He is, simply stated, the NHL’s most lethal shootout artist.

Since the league implemented the shootout to decide tied games at the end of overtime, no other player has been more dangerous in the tiebreaker than Colorado’s Wojtek Wolski.

Most Shootout Goals
Single Season, NHL History
G     Player               Team      Season
10   Wojtek Wolski      COL         2008-09
10   Jussi Jokinen       DAL         2005-06
8     Viktor Kozlov       NJ            2005-06
8     Erik Christensen  PIT            2006-07
8     Mikko Koivu         MIN           2006-07
8     Ales Kotalik         BUF/EDM  2008-09

The Avalanche forward is 17-for-26 in shootouts during his career, the highest percentage (65.4%) of any player who has attempted at least 20 shots.  Wolski’s closest challenger, San Jose’s Joe Pavelski (58.3%, 14-of-24), would have to convert each of his next five attempts just to surpass that.

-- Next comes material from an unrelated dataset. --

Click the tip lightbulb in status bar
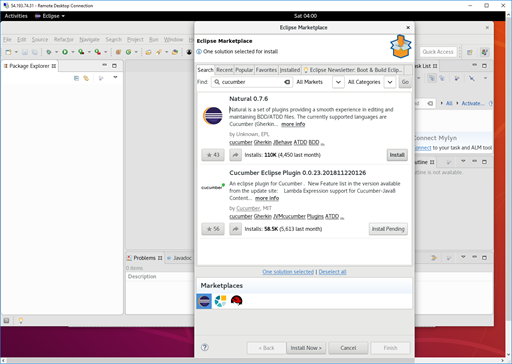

“I’ve been lucky enough to come up with a couple of moves that seem to work,” said Wolski earlier this season. “It’s just something I’ve been practicing for years and years. As a younger guy I did it in the OHL as well for four years. It’s something I’ve had to do for a while now.”

Wolski is coming off a 2008-09 campaign in which he tied the NHL record with 10 shootout goals in just 12 tries. He equaled the mark set by Jussi Jokinen, who went 10-for-13 with Dallas during the first year of the tiebreaker in 2005-06. Wolski ranked first among all skaters this season in both shootout goals and percentage (83.3%).

But shootout success is nothing new to Wolski, as he has converted at least 50% in each of his three NHL seasons.  The 23-year old went 4-for-8 in 2007-08 and 3-for-6 in 2006-07. To put that number in perspective, consider that the average percentage for the entire league this year was 33.7% and in four total seasons is 33.1%. 

“Obviously I practice a lot and I try to ask the goalies for help as much as possible,” he says. “They usually try to give me little tidbits of information about the other goalie and sometimes about the ice conditions.”

Wolski’s individual success has led to team success as well. The Avalanche was just 3-6 in shootouts in 2005-06 but has rebounded to go 21-11 in Wolski’s three full seasons.  Colorado was 9-4 in shootouts this year, the second most wins in the league behind only the New York Rangers (10).

Highest Shootout Percentage, All-Time
minimum 20 attempts
Player                                 G       Att       Pct.
1.  Wojtek Wolski              17       26        65.4
2.  Joe Pavelski                14       24         58.3
3.  Vyacheslav Kozlov      23       40         57.5
4.  Erik Christensen         17       31         54.8
5.  Jussi Jokinen               22      41         53.7

His sheer numbers are impressive enough, but it’s his creativity that is even more impressive. Wolski uses a variety of moves on goaltenders, even coming up with new moves on the fly.

Case in point, the Avalanche’s 2-1 victory over Minnesota on March 12 at Pepsi Center. Wolski, who was Colorado’s first shooter as usual, realized goaltender Niklas Backstrom had probably seen most of his attempts, whether in person or on video. So, just as he was getting ready to skate to center ice, Wolski improvised.

“That’s something I just came up with right before the shootout,” he said after the game.  “I’ve done other moves that I like to do on (Backstrom) before. I’ve scored in Minnesota on the one-hander and once on the pull-back, once here in Denver on the pull-back, so I knew I had to do something new. I was thinking about going back hand but right before the shootout, I just thought of something and it worked.”

Wolski skated in, faked twice and then moved way out to his left, pulling Backstrom far out of position before shooting into a half-empty net. Watch Wolski's goal against Backstrom

“He has his go-to move and when goalies adjust, he’s able to use a number of other moves that are just as effective,” said Avalanche head coach Tony Granato.  “He really is difficult to face.”

It’s that kind of creativity which keeps goaltenders guessing and fans on their feet.

It’s what also makes him the NHL’s most dangerous man when it comes to shootouts.